There are costs to mortgage freedom that suggest two rules for approaching your final payment. One is to have as much as a few hundred bucks available to pay your discharge fees, and another is not to get so over-amped about mortgage freedom that you pay your balance owing early. Do this and you will likely increase the costs of ending the relationship with your mortgage lender.
Discharging a mortgage is more complicated than simply making a final payment on a debt. When you arranged your mortgage, your lender registered a lien against the title of your home as security in case you don’t pay what you owe. The discharge removes this lien, with administrative charges potentially coming from both your bank and the province.
All-in costs are typically in the area of $250, but vary from province to province. For example, Toronto-Dominion Bank said it charges $260 in Ontario and $75 in British Columbia.
A way to potentially make this money back over time is to inform your home insurer that there is no longer a mortgage on your home. The mortgage-free discount at some insurers can run as high as 10 to 20 per cent, but don’t get your hopes up. Some firms reserve the discount for people who are mortgage-free and don’t have a line of credit secured by their home.
Don’t shut down your home equity lines of credit just to get this home insurance discount. HELOCs, as they’re known in the banking biz, are the lowest-cost and most flexible way for financially disciplined people to borrow. They are also a good alternative to reverse mortgages for seniors who need cash.
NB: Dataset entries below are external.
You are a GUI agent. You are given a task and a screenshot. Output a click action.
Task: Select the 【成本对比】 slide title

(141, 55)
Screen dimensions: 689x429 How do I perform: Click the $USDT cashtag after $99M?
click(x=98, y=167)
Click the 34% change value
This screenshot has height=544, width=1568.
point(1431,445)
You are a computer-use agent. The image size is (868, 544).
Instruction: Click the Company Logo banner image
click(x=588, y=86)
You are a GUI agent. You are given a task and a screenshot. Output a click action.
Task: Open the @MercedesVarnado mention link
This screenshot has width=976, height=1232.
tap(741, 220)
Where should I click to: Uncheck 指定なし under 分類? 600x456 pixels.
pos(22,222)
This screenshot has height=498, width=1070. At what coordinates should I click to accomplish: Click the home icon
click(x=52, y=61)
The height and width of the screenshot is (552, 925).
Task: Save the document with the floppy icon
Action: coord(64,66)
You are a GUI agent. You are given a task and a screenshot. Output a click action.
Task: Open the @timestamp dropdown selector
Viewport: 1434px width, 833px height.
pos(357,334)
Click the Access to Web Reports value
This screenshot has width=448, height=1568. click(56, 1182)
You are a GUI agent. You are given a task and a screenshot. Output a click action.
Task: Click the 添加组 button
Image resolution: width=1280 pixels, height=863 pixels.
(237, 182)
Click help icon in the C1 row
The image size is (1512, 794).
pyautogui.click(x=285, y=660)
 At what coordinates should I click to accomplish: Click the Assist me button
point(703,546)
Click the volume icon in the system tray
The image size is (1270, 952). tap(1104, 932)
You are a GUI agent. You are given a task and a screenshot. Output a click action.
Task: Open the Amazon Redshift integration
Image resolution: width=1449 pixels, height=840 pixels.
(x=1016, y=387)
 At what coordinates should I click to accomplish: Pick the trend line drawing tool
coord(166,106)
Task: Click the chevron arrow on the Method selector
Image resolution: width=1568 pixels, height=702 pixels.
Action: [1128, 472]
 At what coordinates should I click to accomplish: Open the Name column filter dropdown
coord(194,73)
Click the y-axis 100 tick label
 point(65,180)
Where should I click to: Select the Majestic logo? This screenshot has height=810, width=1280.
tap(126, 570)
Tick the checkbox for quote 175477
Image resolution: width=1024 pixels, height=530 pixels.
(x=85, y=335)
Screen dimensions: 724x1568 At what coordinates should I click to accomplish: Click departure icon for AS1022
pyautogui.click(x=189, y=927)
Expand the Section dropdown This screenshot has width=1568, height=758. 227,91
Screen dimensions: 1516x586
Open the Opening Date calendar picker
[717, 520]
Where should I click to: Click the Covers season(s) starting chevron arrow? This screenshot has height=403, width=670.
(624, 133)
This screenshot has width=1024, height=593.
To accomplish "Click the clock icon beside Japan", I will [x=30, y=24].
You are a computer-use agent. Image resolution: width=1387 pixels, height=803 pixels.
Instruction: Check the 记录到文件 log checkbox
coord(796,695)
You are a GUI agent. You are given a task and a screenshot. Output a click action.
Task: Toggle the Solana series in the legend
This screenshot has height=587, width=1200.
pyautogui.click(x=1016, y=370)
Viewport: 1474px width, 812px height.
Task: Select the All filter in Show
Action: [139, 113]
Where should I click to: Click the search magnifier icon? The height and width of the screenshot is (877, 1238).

Online banking gives you the opportunity to watch your outstanding mortgage balance wind down over time as you make your payments. When you get within a few months of the end, you may be tempted to speed things along by paying off the remaining balance in one lump sum.
Resist the impulse. Though you’re close to the natural end of your mortgage, a prepayment penalty will likely apply in this situation. “If you’re, like, a month away from your last payment and you break your mortgage, you can still be charged three months’ interest,” said Robert McLister, a mortgage planner and founder of RateSpy.com. “Some lenders will only charge the interest balance due until maturity.”
Generally speaking, the penalty for breaking a fixed-rate mortgage is the greater of three months’ interest on your mortgage or a calculation called the interest rate differential, or IRD. The IRD compensates your lender for interest you would have paid if you’d stuck to your scheduled payments. Variable-rate mortgages typically use the three months’ interest penalty.
If you break a mortgage well before it’s paid off, you’ll typically pay the IRD. Three months’ interest will apply to a mortgage on the brink of being paid off because it would deliver the higher penalty fee to your lender.
Depending on your lender, breaking a mortgage in the early years can also generate what’s called a reinvestment fee. For example, TD charges a $300 reinvestment fee for variable and fixed-rate mortgages that are paid off early during the first term. TD says the fee helps offset the costs of acquiring and funding a mortgage.
Mr. McLister describes the reinvestment fee as “one of those ‘what the hell is this’ charges.” But the discharge fee charged to people who have dutifully paid their mortgage to the end will also grate. Maybe your lender will waive the fee – it never hurts to ask, especially if you’re been a long-time loyal client. Otherwise, consider the payment one last toll to be paid on the way to mortgage freedom and a big bump in your monthly retirement savings.